Compare and contrast

Mortimer Wines owner Peter Mortimer (Photo: Via SBS website)

It’s always seemed to me that the hand of the winemaker is at least as important as terroir as an influence on the way young wines taste. Backing this up are two shirazes made from the same pick of grapes from Mortimers vineyard at Orange, and vinified by two different winemakers.

The 2015 Mortimers shirazes were made by Orange-based contract winemaker Chris Derrez and veteran Mudgee-based winemaker Simon Gilbert. These very limited production wines are being sold at Mortimers cellar door for $120 a twin-pack. (Club members pay $96.)

Derrez is French-born while Gilbert is a fifth-generation Australian – one of his ancestors was Joseph Gilbert who planted the original Pewsey Vale vineyard.

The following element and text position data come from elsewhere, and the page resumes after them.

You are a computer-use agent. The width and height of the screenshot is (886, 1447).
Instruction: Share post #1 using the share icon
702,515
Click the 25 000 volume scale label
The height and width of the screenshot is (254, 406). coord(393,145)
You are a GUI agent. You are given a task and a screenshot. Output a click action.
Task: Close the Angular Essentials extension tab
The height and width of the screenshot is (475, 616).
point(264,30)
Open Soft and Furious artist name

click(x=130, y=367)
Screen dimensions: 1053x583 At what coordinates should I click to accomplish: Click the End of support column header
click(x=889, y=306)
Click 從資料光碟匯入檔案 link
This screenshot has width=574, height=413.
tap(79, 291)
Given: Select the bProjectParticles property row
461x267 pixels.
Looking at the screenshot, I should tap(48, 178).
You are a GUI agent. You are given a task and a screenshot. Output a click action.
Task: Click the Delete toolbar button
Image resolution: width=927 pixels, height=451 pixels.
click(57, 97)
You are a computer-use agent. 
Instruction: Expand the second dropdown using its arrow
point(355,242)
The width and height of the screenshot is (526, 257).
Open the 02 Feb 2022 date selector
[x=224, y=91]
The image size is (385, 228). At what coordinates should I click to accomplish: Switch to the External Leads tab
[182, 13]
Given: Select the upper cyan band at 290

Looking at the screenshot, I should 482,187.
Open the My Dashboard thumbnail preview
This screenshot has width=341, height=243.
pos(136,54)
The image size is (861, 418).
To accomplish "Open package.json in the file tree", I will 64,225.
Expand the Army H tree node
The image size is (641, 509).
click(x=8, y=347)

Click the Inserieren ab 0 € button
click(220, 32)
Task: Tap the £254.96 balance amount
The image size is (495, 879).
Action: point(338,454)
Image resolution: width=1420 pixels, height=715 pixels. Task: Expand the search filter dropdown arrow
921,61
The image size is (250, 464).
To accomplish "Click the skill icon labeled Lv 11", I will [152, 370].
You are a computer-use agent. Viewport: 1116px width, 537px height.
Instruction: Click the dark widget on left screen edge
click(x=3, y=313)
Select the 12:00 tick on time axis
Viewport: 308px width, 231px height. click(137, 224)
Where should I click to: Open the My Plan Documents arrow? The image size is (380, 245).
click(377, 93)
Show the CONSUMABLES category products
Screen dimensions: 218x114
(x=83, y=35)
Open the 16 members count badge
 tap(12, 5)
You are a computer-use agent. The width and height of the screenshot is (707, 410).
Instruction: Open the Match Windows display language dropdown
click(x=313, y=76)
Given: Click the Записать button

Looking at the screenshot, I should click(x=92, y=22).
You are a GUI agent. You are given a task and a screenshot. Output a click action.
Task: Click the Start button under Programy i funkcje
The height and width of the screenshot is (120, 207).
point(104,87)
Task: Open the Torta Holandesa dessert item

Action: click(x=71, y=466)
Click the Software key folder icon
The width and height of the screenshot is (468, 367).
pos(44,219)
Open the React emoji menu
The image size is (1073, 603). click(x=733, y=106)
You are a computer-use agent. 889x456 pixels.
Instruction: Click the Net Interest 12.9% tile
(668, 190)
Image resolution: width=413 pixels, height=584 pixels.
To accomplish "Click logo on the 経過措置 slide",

I found both wines to be excellent, but described them quite differently when I tasted them ‘blind’.

The Gilbert wine (tasting) was softer, rounder and more ‘ready’, the result no doubt of having spent seven months longer in oak. Also, the oak was all barriques (225 litres), whereas Derrez used a mixture of puncheons (500 litres*) and barriques. Derrez used all French oak; Gilbert used 70% French, 30% American.

The downside, if there is one, is that the Gilbert wine shows a little more oak on the nose – but it’s hardly overdone.

By contrast, the Derrez wine (tasting) is more fruit-driven, the nose especially showing more primary fruit, which includes a trace of mint. While it tastes younger and fresher, its tannins are still pleasingly mature and supple. I scored both wines at the gold-ribbon level (95 points).

The winemakers did not collaborate at all. Both were provided with all the materials and assistance they needed to make the best wine they could. The grapes were all harvested on March 24, 2015, at the same sugar, acid and pH.

It will be interesting to monitor these wines as they mature, and to that end, I’m keeping a bottle of each in the cellar for a few years.

*The bigger the barrel, the slower the rate of ageing, the more primary fruit is retained and the less oak flavour is extracted.